I'm a programmer myself, and one of the things I've noticed about the everyday systems is the very small amount of state each one requires, and how few inputs.

This is great for humans, because we're awful at accurately remembering things for very long. Ever heard of the Hrair Limit, or "The Magical Number Seven, Plus or Minus Two"? It's an idea about how much humans can remember, and the idea is that our limit is 7+/-2 distinct pieces of information.
http://en.wikipedia.org/wiki/Hrair_limit: In [the paper] Miller showed a number of remarkable coincidences between the channel capacity of a number of human cognitive and perceptual tasks. In each case, the effective channel capacity is equivalent to between 5 and 9 equally-weighted error-less choices: on average, about 2.5 bits of information.
(The name Hrair comes from Watership Down; it's the rabbit's word for 'a number too big to count. For humans, counting goes '1, 2, 3, 4, 5, 6, 7, hrair.')

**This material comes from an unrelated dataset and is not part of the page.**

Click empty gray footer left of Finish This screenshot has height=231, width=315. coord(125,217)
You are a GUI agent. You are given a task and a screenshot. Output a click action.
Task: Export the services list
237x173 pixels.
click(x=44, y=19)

Applying that to everyday systems; they seem to be coming in under the hrair limit. ShovelGloving, for example, uses no state at all; you do it, and you're done. Nothing is remembered. It's has zeros bits of state.

Comparing that to free weights, not only are there more inputs (more weights, a more complex training calendar, more time, a more constrained location) but free weights uses complex state; to do it properly you need to keep a log of what you've lifted, and when, then refer to that in your next session. There's quite a lot of state.

No-S is a two-bit system; a number from 0-3, representing how many meals you've eaten. Counting calories requires you to count much higher, and involves a lookup into a huge dictionary of values. The state is a combination of your calorie-intake-to-date, exercise-output-to-date, and a book of calorie values. No wonder it drives people nuts; it's beyond the capacity of our brains.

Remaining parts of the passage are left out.